Rabīʿal-Madkhali had authored over 30 works in the field of Hadith and Islamic sciences, much of which has been compiled into a 15 volume set In 1984, the book which brought him fame in the Saudi religious field, 'Manhaj Al-Anbiyah Fi Da’wah Ila Allah' (The Methodology of the Prophets in Calling to Allah), caused controversy over Al-Madkhali's criticisms of the Muslim Brotherhood and their methods in Muslim missionary work. According to Lacroix, Al-Madkhali prioritized correcting Islamic creed and following scholars who hold that abandoning obligations isn't disbelief unless denied-an idea linked to early Murji'ah views, whereas the Muslim Brotherhood's initial focus was on political reform. Some observers state that Al-Madkhali is most noted for his works against Islamic thinker Sayyid Qutb. Of his four books on Sayyid Qutb, 'Adhwa Islamiyyah ala aqidat Sayyid Qutb wa fikrihi' is considered the most important. His other authorships include:

- “Bainal-Imāmain Muslim Wad-Daruqutnī” – “Between the Two Imams: Muslim and Ad-Dar Qutni.” And this was one large volume which was the thesis of his Magistrates degree.
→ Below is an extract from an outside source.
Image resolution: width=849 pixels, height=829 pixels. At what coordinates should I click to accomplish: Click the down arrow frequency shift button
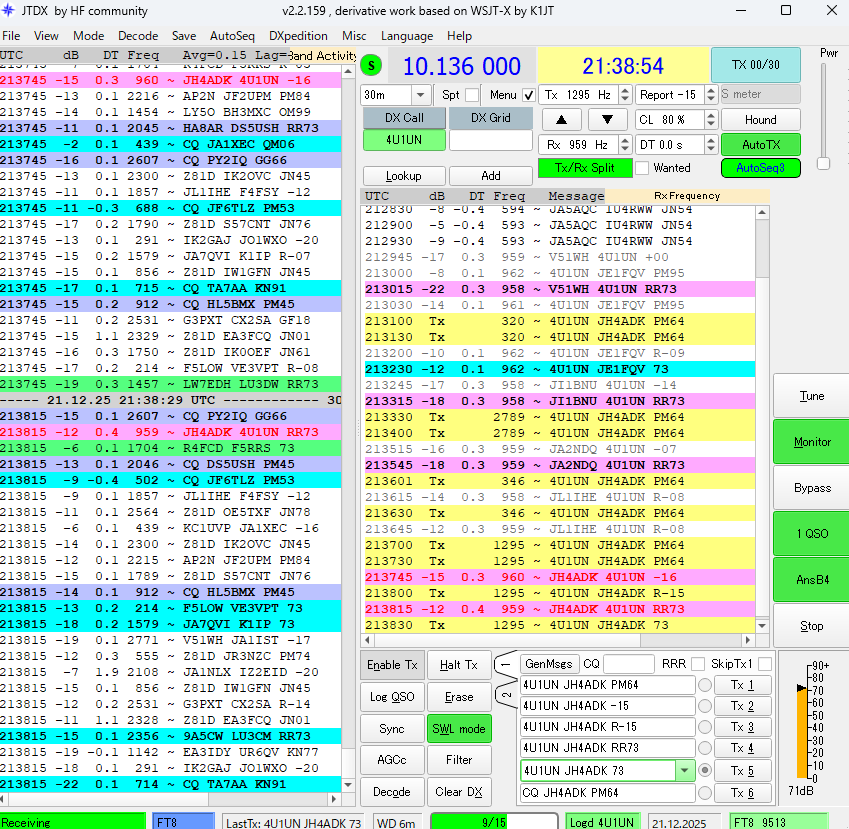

- “An-Nukat ‘Ala Kitāb Ibn Salāh” – “Points Upon the Book of Ibn Salāh.” Published in 2 volumes and it was his PhD thesis.
- “Manhajul-Anbiyā’ Fid-Da’wah IlAllāh Fīhī Al-Hikmah Wal-‘Aql” – “The Methodology of the Prophets in Calling to Allāh: In it was Wisdom and Intellect”
- “Manhaj Ahlus-Sunnah Fī Naqd Ar-Rijāl Wal-Kutub Wat–Tawā’if” – “The Methodology of The People of Sunnah in Criticism of Men, Books, and Groups.”
- “Kashf Mawqif Al-Ghazālī Min As-Sunnah Wa-Ahlihā” – “Exposing Ghazālī’s Position Regarding the Sunnah and Its People.”
- “Makānatu Ahlil-Hadīth” – “The Position of the People of Hadīth”
- “Manhaj Al-Imām Muslim Fī Tartībi Sahīhihī” – “Al-Imām Muslim's Method in Ordering his Sahīh.”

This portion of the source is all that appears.